> [TEXTE À LIRE]:
= = = =
Depuis plusieurs mois, tout indiquait la fin du royaume des Voyageurs du Net : sous son plastron blanc immaculé, bouillait un nouveau monde. Et voilà : le croulant empire VDN a été renversé : c’est l’avènement révolutionnaire de la République libre de VDN, hourra ! Tremblez, capitalistes ventrus ! Tremblez, chapeaux haut-de-forme !
A nouvelle entité, nouvelle identité ; à nouvelle organisation, nouveau chef – et nouvelle propagande. La République libre de VDN s’est donc dotée pour conduire ses destinées du Capitaine Amiral Vladimir, Grand Timonier des Océans, un dictateur moustachu, mi-Capitaine Haddock, mi-Joseph Staline, pour tenir la barre. Car, pour parodier Voltaire qui le disait au sujet de Dieu, nous avons résolu sitôt l’ordre ancien renversé, que si le Grand Timonier n’existait pas… il faudrait l’inventer. C’est donc au camarade guatémaltèque – que nous avons immédiatement reconnu des nôtres – Ian Diegovitch Arravillagov que nous avions confié la mission de réaliser notre plastronnante propagande.
= = = =
> [DONNÉES DISPONIBLES]:
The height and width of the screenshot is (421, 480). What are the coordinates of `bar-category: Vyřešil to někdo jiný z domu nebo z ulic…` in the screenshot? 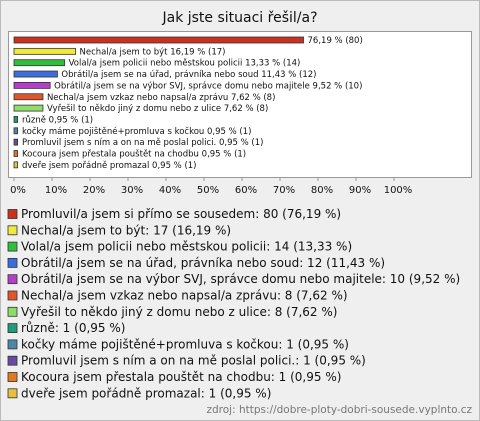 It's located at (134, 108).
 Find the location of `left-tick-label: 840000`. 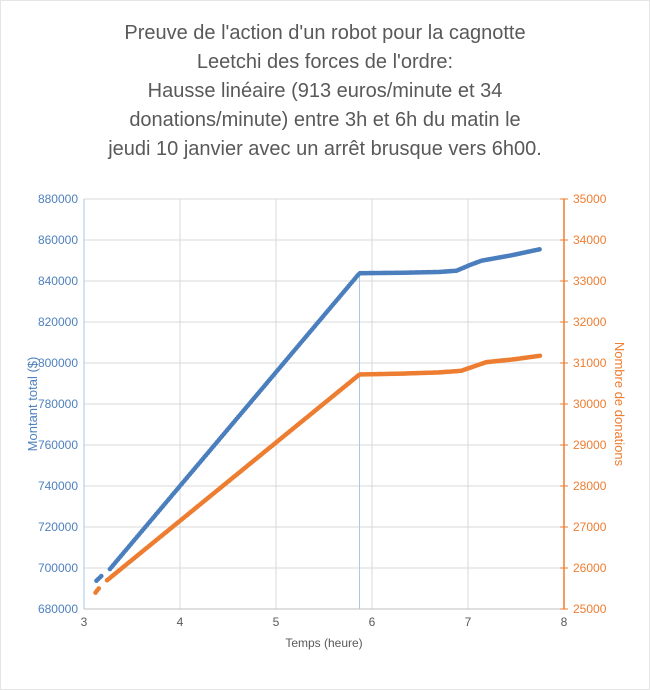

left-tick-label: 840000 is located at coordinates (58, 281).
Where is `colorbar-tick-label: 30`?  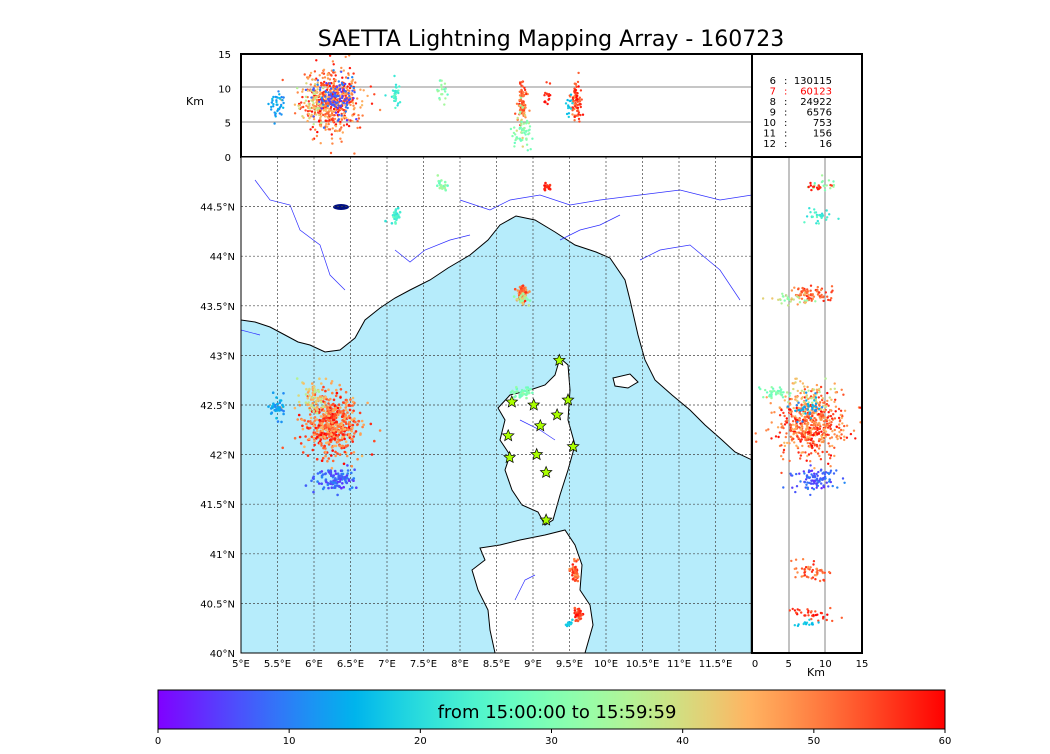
= = = =
> [CONSIGNE]: Recopiez tel quel le passage du texte sur la République libre de VDN qui va de « A nouvelle entité, nouvelle » jusqu'à « notre plastronnante propagande. » inclus.

> [CORRIGÉ]:
A nouvelle entité, nouvelle identité ; à nouvelle organisation, nouveau chef – et nouvelle propagande. La République libre de VDN s’est donc dotée pour conduire ses destinées du Capitaine Amiral Vladimir, Grand Timonier des Océans, un dictateur moustachu, mi-Capitaine Haddock, mi-Joseph Staline, pour tenir la barre. Car, pour parodier Voltaire qui le disait au sujet de Dieu, nous avons résolu sitôt l’ordre ancien renversé, que si le Grand Timonier n’existait pas… il faudrait l’inventer. C’est donc au camarade guatémaltèque – que nous avons immédiatement reconnu des nôtres – Ian Diegovitch Arravillagov que nous avions confié la mission de réaliser notre plastronnante propagande.